◆ Work request:
Where a line in the listing contains the string "will", copy that line out.

◆ Information shown:
•••••

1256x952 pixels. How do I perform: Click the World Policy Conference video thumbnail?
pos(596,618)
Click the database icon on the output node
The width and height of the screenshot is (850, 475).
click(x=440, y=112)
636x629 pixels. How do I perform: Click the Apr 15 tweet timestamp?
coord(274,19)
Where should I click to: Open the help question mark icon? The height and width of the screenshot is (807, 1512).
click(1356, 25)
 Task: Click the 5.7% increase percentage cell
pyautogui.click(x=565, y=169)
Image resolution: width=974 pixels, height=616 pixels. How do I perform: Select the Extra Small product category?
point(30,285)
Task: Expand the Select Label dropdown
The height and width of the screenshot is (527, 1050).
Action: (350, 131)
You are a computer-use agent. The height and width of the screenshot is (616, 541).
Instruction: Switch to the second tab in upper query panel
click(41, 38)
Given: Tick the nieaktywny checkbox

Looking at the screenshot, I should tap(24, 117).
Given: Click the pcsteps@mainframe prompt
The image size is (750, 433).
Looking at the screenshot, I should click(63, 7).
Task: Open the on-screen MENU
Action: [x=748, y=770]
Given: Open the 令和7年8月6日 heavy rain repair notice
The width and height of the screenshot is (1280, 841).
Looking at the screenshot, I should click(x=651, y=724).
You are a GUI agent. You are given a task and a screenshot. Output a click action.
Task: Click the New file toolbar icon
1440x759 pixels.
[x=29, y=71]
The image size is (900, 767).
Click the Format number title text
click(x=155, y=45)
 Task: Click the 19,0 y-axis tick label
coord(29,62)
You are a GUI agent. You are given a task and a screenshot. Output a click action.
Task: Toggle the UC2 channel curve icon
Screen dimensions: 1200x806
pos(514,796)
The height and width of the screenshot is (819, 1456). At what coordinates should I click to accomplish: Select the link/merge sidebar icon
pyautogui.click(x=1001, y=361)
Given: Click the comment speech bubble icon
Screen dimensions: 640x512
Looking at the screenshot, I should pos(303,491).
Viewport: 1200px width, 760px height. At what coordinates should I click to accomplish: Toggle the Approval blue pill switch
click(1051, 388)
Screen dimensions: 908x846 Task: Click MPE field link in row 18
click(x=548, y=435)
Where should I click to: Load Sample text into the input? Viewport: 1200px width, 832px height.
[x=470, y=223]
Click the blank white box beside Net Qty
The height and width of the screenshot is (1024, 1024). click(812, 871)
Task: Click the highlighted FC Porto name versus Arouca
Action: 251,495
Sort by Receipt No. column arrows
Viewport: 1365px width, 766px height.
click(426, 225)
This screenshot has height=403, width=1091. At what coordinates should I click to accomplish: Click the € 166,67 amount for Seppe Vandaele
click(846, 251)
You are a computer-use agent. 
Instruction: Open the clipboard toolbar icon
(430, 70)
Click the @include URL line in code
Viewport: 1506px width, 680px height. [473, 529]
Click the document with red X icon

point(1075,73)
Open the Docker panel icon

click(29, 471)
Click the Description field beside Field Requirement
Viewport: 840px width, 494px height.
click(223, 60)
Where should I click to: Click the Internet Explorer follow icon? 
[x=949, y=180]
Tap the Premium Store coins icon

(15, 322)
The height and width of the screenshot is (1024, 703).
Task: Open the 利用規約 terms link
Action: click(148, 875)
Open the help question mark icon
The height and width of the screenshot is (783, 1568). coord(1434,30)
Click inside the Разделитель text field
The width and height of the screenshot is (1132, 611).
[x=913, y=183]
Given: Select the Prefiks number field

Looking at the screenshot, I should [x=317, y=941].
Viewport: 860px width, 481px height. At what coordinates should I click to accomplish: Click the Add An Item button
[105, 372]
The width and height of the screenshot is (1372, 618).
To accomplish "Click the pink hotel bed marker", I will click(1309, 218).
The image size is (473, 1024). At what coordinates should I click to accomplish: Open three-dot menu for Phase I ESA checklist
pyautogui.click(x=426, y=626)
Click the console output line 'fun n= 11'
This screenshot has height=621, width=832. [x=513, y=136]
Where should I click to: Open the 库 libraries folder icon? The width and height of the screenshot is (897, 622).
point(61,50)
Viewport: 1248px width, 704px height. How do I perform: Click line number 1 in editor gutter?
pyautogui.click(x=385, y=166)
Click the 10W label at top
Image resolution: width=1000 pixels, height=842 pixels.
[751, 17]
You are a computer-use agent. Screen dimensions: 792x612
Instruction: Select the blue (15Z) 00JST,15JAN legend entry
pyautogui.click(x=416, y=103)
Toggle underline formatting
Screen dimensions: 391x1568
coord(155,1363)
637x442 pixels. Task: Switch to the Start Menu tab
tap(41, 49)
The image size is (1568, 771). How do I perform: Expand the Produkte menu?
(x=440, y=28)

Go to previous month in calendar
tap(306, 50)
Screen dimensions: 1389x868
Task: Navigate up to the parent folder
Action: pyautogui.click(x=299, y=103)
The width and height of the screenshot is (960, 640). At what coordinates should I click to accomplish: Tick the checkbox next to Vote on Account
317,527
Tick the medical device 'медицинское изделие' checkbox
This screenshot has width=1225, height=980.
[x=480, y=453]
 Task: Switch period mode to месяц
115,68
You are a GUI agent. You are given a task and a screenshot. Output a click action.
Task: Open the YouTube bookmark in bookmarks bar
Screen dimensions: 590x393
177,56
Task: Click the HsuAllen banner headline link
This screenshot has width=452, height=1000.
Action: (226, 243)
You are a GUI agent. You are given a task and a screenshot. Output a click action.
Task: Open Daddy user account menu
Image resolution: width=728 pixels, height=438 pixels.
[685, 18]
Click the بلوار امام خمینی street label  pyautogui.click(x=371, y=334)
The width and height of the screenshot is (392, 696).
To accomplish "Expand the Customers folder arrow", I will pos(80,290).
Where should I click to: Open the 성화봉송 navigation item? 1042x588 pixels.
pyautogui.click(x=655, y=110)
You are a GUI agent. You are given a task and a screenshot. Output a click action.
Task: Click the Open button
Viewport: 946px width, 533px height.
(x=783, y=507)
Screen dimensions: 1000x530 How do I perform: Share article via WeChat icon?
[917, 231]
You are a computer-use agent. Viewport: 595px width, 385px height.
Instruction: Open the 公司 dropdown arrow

•••••

◆ Exercise response:
To accomplish "Click the pink hotel bed marker", I will click(1309, 218).
To accomplish "Expand the Customers folder arrow", I will pos(80,290).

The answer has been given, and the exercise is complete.